— WHAT YOU HAVE TO DO —
Repeat the entire listing exactly.

— MATERIAL FOR THIS EXERCISE —
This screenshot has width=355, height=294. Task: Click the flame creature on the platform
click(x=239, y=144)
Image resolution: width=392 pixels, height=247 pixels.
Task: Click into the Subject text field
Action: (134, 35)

— SOLVED EXERCISE —
This screenshot has width=355, height=294. Task: Click the flame creature on the platform
click(x=239, y=144)
Image resolution: width=392 pixels, height=247 pixels.
Task: Click into the Subject text field
Action: (134, 35)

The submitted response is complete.